2.3. FUNCTIONAL RELATION FIELD-ENHANCED SPATIO-TEMPORAL GRAPH NETWORKS

In this part, we integrate the proposed functional relation field framework into five representative backbone models, STGCN (Yu et al., 2018) , AGCRN (Bai et al., 2020) , Autoformer (Wu et al., 2021) , FEDformer (Zhou et al., 2022) and SCINet (Liu et al., 2022) to boost their prediction performance, referred as FRF-STGCN, FRF-AGCRN, FRF-Autoformer, FRF-FEDformer and FRF-SCINet, respectively. In the first stage, we learn the functional relation network, based on which the most relevant nodes can be identified. And the resultant graph structure could be used for the five backbone networks. In the second stage, we enforce the learned constraints in the training and inference process, as described in Figure 2 . Since different backbone networks has their own specific design, we need adapt FRF to these backbones. For the constraint satisfaction of output, in AGCRN and SCINet, the networks produce all the prediction results at multiple time steps in one batch, and therefore, the constraint-satisfied transformation is applied to the prediction at each time step respectively for K times as described in Eq. ( 15). For STGCN, we apply the above transformation sequentially to each future time step, obtain the transformed predictions, and then feed the predictions to STGCN to produce the predictions at the next time step. We repeat this procedure until we finish the multi-step forecasting task. Algorithm 

3. EXPERIMENT

In this section, we conduct experiments on five datasets including one synthetic graph dataset, two real-word MiniApp calling flow datasets and two traffic flow datasets to demonstrate the effectiveness of FRF on learning the underlying relationship between nodes and boosting prediction performance of these backbone networks. The code for reproducibility is attached in the Supplementary Materials. The baseline models. We first compare our framework with two traditional forecasting models including Historical Average (HA) and Support Vector Regression (SVR). Then, we also conduct experiments on two classical univariate time series prediction models, including Feed-Forward Neural Network (FNN) and Full-Connected LSTM (FC-LSTM (Sutskever et al., 2014) ).
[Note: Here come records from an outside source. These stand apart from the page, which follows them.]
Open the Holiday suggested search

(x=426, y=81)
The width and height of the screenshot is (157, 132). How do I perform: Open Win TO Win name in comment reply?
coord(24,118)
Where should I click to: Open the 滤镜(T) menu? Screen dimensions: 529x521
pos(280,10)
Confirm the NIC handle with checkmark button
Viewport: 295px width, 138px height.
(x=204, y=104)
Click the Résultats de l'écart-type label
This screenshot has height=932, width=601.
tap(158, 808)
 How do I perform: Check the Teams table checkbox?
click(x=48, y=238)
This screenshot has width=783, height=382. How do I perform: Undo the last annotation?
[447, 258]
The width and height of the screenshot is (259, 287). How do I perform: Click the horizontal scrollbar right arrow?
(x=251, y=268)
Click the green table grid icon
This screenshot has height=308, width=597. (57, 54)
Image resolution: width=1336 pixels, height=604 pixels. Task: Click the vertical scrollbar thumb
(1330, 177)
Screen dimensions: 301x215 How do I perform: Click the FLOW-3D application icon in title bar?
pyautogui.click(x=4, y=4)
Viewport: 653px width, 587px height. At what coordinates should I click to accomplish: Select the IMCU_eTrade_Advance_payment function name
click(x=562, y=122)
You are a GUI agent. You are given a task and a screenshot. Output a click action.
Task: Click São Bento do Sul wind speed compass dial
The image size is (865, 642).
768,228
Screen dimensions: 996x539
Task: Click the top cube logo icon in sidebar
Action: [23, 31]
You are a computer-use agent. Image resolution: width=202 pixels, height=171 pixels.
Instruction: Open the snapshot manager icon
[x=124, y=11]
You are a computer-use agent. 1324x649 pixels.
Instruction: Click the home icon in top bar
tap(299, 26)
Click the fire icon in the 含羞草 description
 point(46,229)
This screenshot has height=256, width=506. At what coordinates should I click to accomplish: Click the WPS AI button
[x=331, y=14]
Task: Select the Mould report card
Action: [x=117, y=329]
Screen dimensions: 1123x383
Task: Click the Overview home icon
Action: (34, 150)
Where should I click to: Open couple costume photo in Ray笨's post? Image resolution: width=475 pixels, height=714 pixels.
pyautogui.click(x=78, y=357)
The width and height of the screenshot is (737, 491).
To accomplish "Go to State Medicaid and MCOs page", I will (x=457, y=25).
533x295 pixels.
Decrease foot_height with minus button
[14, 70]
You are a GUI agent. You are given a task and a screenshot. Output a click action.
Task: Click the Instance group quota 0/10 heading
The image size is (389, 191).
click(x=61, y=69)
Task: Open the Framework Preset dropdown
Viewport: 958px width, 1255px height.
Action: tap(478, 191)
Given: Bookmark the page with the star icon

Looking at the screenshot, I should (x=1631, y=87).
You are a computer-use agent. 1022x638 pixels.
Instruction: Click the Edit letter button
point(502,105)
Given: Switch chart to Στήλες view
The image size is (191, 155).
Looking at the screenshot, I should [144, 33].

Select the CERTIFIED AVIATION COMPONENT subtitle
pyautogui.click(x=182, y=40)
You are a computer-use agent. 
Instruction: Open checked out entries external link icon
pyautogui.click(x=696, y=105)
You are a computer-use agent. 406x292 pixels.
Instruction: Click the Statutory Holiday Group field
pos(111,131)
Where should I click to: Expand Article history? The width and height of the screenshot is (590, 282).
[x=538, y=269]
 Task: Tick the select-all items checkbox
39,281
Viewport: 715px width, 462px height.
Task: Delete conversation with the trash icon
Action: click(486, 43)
We select the widely used graph time series model STGCN (Yu et al., 2018) , AGCRN (Bai et al., 2020) , and the univariate time series forecasting models based on transformer architectures Autoformer (Wu et al., 2021) , FEDformer (Zhou et al., 2022) and another state-of-the-art univariate prediction model SCINet (Liu et al., 2022 )) as our backbone networks. We refer the readers to the supplementary materials for the detailed experimental settings.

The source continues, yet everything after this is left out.